- WHAT IS BEING ASKED: Below are several records. Retype exactly those lines running from the one with "Viewport: 1280px width, 720px" through the one with "You are a computer-use", end lines included, and no others.

- SUPPLIED DATA:
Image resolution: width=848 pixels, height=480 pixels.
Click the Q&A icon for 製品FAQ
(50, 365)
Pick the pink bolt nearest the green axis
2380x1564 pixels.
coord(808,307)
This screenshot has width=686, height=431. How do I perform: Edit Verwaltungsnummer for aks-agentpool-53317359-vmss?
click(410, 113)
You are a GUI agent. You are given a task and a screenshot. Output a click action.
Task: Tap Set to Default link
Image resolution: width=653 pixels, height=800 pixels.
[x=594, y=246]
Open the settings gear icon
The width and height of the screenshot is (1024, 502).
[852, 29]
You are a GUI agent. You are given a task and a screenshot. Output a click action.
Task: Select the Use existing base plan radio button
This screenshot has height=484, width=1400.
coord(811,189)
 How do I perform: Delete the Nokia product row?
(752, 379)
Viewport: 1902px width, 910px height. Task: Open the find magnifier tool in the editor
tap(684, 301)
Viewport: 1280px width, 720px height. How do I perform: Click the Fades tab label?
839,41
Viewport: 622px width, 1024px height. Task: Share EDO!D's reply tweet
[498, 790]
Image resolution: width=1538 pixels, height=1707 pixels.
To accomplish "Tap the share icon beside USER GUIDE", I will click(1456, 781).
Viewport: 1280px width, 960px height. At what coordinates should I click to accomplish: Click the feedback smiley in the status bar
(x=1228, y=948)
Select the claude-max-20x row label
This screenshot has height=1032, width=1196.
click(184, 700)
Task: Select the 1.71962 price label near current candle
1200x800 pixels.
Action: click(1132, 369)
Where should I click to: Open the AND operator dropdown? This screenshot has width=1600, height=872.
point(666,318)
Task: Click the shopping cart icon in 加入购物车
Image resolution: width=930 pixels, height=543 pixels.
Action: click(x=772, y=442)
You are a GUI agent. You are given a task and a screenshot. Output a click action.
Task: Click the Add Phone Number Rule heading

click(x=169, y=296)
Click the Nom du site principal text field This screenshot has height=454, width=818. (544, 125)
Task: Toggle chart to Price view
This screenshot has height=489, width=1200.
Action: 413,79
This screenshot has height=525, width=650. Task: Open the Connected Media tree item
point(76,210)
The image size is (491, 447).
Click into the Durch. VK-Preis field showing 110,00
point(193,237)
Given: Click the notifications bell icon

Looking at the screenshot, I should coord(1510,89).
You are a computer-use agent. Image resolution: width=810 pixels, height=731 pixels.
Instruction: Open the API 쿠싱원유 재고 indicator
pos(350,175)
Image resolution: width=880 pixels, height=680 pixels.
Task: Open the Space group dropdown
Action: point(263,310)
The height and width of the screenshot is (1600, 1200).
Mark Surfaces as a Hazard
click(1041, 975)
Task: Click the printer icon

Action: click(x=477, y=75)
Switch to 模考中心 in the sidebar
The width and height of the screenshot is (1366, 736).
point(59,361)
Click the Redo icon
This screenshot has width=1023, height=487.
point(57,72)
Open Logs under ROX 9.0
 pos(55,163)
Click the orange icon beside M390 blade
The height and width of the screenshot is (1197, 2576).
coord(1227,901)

- RESPONSE AREA:
Viewport: 1280px width, 720px height. How do I perform: Click the Fades tab label?
839,41
Viewport: 622px width, 1024px height. Task: Share EDO!D's reply tweet
[498, 790]
Image resolution: width=1538 pixels, height=1707 pixels.
To accomplish "Tap the share icon beside USER GUIDE", I will click(1456, 781).
Viewport: 1280px width, 960px height. At what coordinates should I click to accomplish: Click the feedback smiley in the status bar
(x=1228, y=948)
Select the claude-max-20x row label
This screenshot has height=1032, width=1196.
click(184, 700)
Task: Select the 1.71962 price label near current candle
1200x800 pixels.
Action: click(1132, 369)
Where should I click to: Open the AND operator dropdown? This screenshot has width=1600, height=872.
point(666,318)
Task: Click the shopping cart icon in 加入购物车
Image resolution: width=930 pixels, height=543 pixels.
Action: click(x=772, y=442)
You are a GUI agent. You are given a task and a screenshot. Output a click action.
Task: Click the Add Phone Number Rule heading

click(x=169, y=296)
Click the Nom du site principal text field This screenshot has height=454, width=818. (544, 125)
Task: Toggle chart to Price view
This screenshot has height=489, width=1200.
Action: 413,79
This screenshot has height=525, width=650. Task: Open the Connected Media tree item
point(76,210)
The image size is (491, 447).
Click into the Durch. VK-Preis field showing 110,00
point(193,237)
Given: Click the notifications bell icon

Looking at the screenshot, I should coord(1510,89).
You are a computer-use agent. Image resolution: width=810 pixels, height=731 pixels.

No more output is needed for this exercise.